Davi com os coros dos levitas, incluindo Iditun

Ainda na 2ª estrofe diz-se que Cristo “saltou sobre as montanhas”, expressão que parece associá-lo tanto ao “amado” de Ct 2,8 quanto ao mensageiro da boa-nova anunciado pelos profetas (Is 52,7; Na 2,1).

A referência a Betel, por sua vez, pelo significado do nome (casa de Deus) pode remeter ao Templo de Jerusalém: a entrada de Jesus no “santuário celeste” em sua Ascensão é prefigurada pela entronização do Senhor no Templo (cf., por exemplo, 1Rs 8,10-13). Vale lembrar que a Ascensão é situada no Monte das Oliveiras (At 1,12), que está justamente diante do Monte do Templo em Jerusalém.

Betel, além disso, recorda-nos o “sonho de Jacó” em Gn 28, no qual o patriarca contempla uma escada entre o céu e a terra, que pode ser lida como “profecia” do admirável intercâmbio de dons entre o céu e a terra que acontece da Encarnação à Ascensão do Senhor.
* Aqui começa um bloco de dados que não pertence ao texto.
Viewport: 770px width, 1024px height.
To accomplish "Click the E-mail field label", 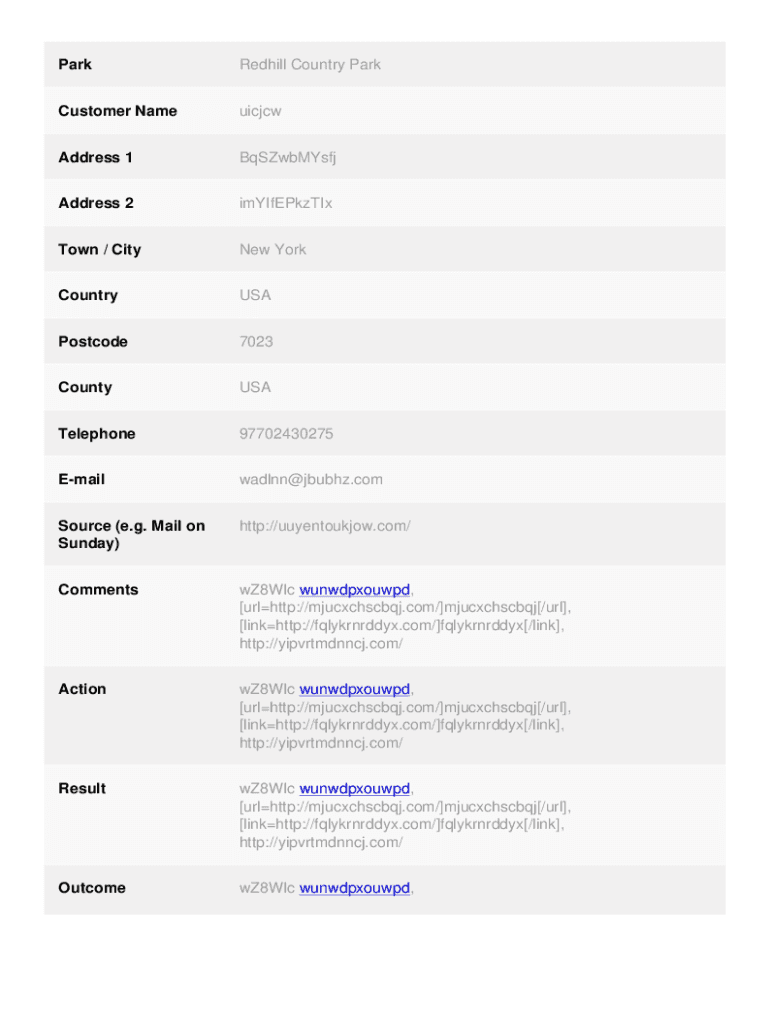I will 81,480.
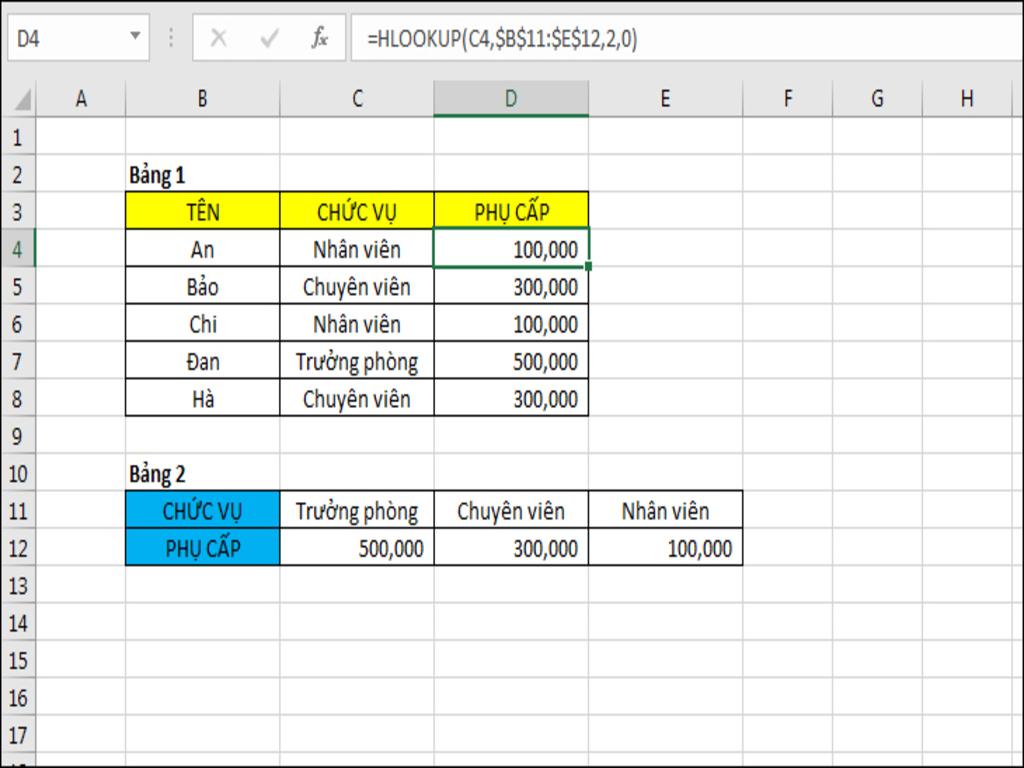Screen dimensions: 1024x768
Task: Click the row 4 header to select entire row
Action: pyautogui.click(x=18, y=249)
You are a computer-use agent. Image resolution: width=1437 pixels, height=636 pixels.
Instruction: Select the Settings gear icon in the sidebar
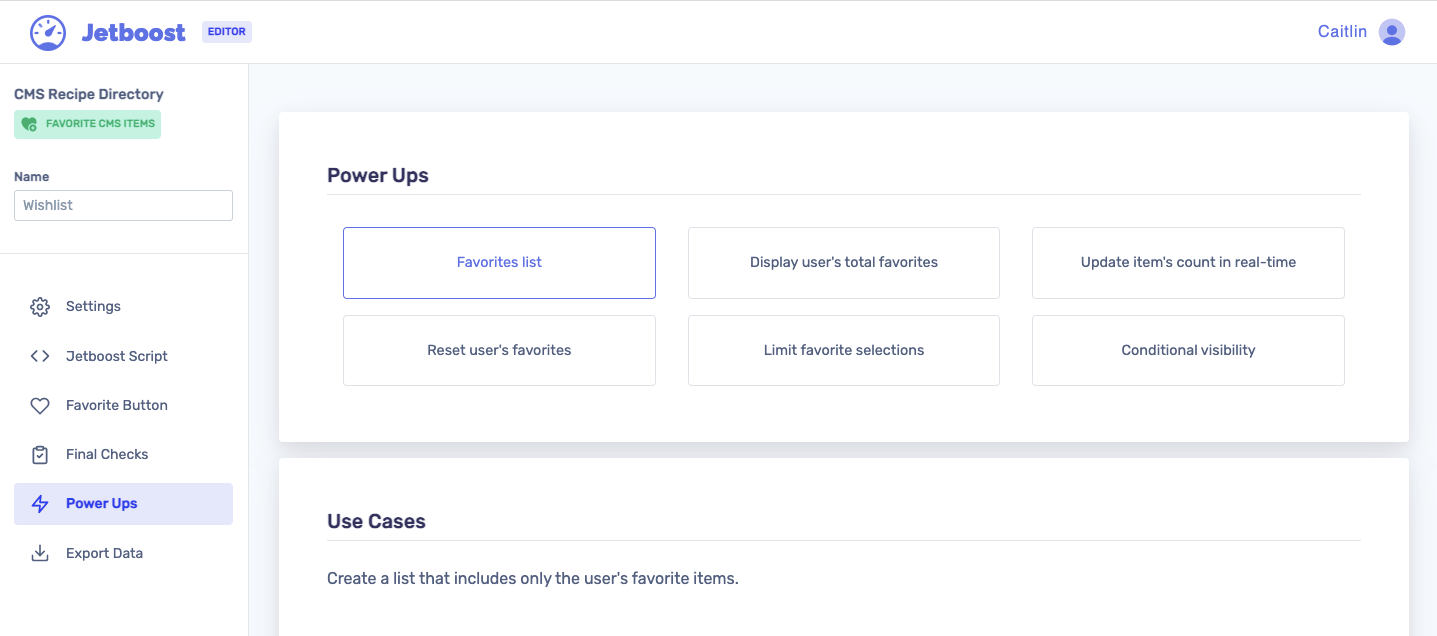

Para aprofundar os paralelos entre o Antigo e o Novo Testamento, confira nossa postagem sobre a sequência pascal Zyma vetus expurgetur.

c) Estrofes 3-5:

As estrofes 3-5 formam um grande “díptico”, semelhante ao hino cristológico de Fl 2,6-11, celebrando o duplo movimento de Jesus: sua katábasis (rebaixamento) ou kenosis (esvaziamento) da Encarnação até a Morte e sua anábasis (elevação ou exaltação), na Ressurreição-Ascensão.

Particularmente a 3ª estrofe, que narra os vários “saltos” de Jesus, é inspirada em um trecho da Homilia n. 29 sobre os Evangelhos de São Gregório Magno, Papa (†604): “De coelo venit in uterum, de utero venit in praesepe, de praesepe venit in crucem, de cruce venit in sepulcrum, de sepulcro rediit in coelum” [5].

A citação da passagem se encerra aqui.